Exercise objective: Among the entries below, one stretch runs from the line that contains "Screen dimensions: 807x456" through the line that contains "You are a computer-use agent. This". Repeat that stretch exactly, ends included, and only that.

Stored data
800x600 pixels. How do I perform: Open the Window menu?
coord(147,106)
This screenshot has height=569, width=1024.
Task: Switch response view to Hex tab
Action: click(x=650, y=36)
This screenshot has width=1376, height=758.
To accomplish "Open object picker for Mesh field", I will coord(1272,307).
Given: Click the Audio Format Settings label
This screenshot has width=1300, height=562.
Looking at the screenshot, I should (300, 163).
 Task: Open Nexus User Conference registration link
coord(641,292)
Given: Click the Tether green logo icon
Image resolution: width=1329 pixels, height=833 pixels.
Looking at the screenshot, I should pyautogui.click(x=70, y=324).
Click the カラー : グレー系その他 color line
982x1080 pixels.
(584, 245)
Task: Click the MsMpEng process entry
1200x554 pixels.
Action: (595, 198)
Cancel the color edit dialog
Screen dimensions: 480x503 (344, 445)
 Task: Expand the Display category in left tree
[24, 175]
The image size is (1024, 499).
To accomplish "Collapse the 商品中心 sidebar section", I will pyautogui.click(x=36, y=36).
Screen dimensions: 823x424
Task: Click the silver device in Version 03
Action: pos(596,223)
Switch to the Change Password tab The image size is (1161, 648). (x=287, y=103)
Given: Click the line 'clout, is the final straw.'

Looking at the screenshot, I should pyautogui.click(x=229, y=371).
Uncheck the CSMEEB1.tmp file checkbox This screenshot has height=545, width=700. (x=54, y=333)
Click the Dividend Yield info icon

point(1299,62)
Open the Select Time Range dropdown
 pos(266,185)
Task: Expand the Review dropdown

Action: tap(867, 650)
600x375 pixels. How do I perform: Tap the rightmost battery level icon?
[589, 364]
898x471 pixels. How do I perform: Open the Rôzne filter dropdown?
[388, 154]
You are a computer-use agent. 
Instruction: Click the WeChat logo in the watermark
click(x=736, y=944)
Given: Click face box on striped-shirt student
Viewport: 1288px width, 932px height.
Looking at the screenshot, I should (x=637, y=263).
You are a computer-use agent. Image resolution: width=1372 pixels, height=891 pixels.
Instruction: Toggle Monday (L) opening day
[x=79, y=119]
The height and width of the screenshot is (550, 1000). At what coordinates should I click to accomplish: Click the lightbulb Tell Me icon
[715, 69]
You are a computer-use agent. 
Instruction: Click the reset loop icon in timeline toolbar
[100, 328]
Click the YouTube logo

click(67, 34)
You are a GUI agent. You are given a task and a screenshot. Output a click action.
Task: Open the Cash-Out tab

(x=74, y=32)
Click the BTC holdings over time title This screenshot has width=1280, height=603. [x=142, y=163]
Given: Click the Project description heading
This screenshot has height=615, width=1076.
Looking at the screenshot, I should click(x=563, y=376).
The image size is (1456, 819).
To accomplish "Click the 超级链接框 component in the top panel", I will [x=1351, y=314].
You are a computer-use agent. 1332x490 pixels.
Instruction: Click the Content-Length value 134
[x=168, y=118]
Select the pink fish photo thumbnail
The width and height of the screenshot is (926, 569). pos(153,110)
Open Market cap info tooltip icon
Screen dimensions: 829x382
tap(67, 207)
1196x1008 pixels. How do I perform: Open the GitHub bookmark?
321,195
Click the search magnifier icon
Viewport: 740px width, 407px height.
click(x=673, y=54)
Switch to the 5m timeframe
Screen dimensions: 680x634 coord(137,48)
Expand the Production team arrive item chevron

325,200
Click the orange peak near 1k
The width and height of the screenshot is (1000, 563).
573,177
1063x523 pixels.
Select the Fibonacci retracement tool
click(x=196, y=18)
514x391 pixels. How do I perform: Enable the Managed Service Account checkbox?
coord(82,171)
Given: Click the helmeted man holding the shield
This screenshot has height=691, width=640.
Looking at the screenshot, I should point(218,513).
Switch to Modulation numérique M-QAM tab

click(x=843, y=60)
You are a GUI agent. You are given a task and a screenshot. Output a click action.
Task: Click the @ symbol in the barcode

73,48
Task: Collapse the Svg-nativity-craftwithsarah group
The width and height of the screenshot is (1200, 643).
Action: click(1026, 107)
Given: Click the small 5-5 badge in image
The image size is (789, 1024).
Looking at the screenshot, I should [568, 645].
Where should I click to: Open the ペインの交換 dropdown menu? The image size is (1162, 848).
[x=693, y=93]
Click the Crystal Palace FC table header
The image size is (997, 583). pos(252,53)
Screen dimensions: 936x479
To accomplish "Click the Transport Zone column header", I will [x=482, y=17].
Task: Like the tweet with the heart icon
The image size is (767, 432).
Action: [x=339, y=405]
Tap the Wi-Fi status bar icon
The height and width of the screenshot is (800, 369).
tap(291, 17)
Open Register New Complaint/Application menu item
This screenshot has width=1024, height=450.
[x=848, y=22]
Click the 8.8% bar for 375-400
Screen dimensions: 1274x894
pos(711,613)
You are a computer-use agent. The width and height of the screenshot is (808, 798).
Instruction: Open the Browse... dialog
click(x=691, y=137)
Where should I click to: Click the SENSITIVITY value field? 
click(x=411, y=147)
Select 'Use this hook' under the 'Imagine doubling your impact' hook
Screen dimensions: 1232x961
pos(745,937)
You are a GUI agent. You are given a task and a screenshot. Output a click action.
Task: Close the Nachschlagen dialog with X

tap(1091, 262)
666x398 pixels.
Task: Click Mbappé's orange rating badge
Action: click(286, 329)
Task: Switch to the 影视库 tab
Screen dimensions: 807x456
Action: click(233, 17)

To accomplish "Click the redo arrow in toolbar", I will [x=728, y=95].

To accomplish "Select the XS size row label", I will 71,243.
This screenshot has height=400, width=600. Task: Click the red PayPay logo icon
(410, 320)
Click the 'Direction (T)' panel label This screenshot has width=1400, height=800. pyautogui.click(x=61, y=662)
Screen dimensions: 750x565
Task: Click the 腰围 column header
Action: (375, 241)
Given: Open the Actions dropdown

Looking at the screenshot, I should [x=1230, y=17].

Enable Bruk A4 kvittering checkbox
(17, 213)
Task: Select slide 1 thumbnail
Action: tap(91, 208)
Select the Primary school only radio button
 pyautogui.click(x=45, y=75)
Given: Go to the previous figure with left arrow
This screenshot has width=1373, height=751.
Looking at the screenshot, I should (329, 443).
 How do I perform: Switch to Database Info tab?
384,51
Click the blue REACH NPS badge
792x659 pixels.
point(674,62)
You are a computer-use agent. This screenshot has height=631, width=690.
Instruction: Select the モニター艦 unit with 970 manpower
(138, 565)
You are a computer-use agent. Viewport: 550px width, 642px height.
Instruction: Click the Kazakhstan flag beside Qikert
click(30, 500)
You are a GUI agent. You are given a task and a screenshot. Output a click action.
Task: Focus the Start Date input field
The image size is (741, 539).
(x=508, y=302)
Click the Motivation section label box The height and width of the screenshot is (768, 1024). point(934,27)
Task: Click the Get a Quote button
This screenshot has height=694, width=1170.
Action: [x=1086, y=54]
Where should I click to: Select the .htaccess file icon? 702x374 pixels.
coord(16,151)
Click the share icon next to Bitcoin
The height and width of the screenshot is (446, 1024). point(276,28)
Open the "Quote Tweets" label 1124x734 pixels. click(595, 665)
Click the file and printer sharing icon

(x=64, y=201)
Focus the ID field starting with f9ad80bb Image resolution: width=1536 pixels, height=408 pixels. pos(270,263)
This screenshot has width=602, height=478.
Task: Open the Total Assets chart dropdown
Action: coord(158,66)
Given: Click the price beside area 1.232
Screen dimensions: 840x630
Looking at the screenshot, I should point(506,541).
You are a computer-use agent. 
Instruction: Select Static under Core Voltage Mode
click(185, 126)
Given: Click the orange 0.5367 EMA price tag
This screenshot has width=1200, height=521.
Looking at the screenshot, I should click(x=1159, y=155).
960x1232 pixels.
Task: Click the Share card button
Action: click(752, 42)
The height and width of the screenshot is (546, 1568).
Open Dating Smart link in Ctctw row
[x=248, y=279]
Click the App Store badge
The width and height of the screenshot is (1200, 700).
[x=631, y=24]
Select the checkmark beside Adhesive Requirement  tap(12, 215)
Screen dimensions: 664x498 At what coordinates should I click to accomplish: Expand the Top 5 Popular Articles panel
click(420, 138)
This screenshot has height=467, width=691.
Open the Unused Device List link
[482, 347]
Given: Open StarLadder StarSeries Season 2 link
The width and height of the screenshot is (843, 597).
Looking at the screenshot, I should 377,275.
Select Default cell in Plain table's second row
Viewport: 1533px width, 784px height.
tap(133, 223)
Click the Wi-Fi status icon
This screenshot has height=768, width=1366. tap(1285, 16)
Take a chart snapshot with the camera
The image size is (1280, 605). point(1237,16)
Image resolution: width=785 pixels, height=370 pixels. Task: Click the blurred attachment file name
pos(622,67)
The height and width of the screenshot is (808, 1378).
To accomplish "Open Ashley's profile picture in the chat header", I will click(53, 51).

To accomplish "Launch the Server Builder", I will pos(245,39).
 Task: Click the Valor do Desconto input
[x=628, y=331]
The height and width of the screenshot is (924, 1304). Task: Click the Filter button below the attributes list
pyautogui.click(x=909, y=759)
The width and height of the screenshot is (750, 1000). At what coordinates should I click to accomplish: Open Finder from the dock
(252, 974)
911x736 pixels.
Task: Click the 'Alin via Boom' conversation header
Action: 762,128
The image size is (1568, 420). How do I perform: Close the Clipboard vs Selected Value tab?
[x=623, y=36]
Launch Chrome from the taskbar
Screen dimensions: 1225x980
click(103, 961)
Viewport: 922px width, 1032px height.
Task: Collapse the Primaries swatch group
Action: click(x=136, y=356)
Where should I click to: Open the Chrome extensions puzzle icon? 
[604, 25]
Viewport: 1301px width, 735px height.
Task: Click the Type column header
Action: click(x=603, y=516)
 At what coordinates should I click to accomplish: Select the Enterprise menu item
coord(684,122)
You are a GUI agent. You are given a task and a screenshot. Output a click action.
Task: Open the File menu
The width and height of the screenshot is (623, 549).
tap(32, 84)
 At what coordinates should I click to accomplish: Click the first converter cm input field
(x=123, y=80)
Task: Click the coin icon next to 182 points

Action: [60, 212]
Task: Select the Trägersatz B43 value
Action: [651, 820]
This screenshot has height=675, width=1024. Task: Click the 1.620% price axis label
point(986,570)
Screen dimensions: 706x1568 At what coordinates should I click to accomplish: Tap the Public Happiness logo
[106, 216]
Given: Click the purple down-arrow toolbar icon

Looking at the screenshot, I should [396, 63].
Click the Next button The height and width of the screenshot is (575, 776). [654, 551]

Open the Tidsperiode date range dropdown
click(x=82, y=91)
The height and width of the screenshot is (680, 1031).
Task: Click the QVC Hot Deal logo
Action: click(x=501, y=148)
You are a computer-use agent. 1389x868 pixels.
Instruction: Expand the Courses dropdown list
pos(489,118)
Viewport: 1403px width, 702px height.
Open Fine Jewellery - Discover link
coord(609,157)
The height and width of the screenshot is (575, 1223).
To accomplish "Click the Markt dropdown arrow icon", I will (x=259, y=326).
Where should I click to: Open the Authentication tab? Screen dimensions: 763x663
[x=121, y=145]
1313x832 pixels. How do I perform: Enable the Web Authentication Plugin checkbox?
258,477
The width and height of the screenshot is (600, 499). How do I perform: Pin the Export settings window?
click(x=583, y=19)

Solution to this problem:
Screen dimensions: 807x456
Action: click(233, 17)

To accomplish "Click the redo arrow in toolbar", I will [x=728, y=95].

To accomplish "Select the XS size row label", I will 71,243.
This screenshot has height=400, width=600. Task: Click the red PayPay logo icon
(410, 320)
Click the 'Direction (T)' panel label This screenshot has width=1400, height=800. pyautogui.click(x=61, y=662)
Screen dimensions: 750x565
Task: Click the 腰围 column header
Action: (375, 241)
Given: Open the Actions dropdown

Looking at the screenshot, I should [x=1230, y=17].

Enable Bruk A4 kvittering checkbox
(17, 213)
Task: Select slide 1 thumbnail
Action: tap(91, 208)
Select the Primary school only radio button
 pyautogui.click(x=45, y=75)
Given: Go to the previous figure with left arrow
This screenshot has width=1373, height=751.
Looking at the screenshot, I should (329, 443).
 How do I perform: Switch to Database Info tab?
384,51
Click the blue REACH NPS badge
792x659 pixels.
point(674,62)
You are a computer-use agent. This screenshot has height=631, width=690.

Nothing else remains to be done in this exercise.